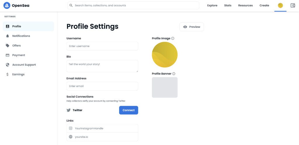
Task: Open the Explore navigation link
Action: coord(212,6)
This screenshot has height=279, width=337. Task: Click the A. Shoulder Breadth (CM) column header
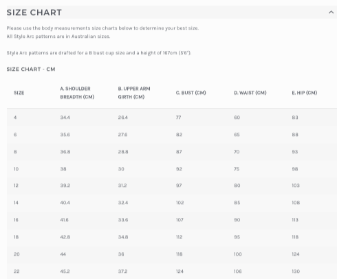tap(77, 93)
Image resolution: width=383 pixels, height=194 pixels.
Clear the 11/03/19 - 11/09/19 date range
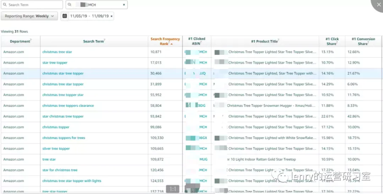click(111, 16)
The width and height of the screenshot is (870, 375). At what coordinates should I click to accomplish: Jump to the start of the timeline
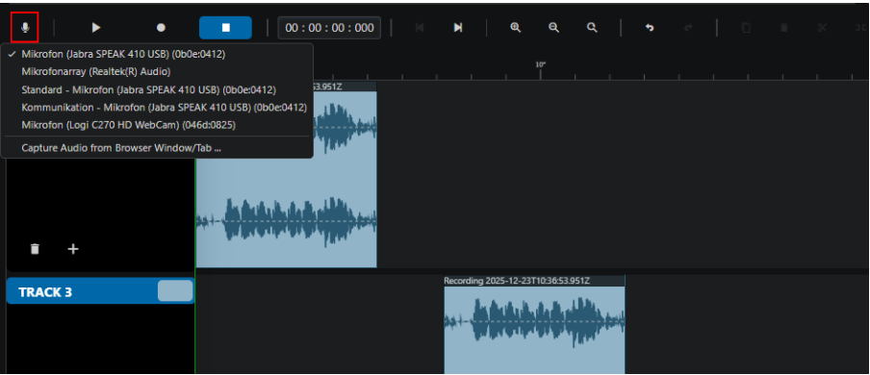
* * *
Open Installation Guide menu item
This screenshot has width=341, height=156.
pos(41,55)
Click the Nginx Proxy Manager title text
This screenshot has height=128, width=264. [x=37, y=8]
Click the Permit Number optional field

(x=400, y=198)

Your assignment: In the material above, which lines fall between the one holding "Image resolution: width=383" and the one holding "The width and", inclusive? Print exactly those, with the pictures left out.

Task answer:
Image resolution: width=383 pixels, height=194 pixels.
Clear the 11/03/19 - 11/09/19 date range
click(111, 16)
The width and height of the screenshot is (870, 375). At what coordinates should I click to accomplish: Jump to the start of the timeline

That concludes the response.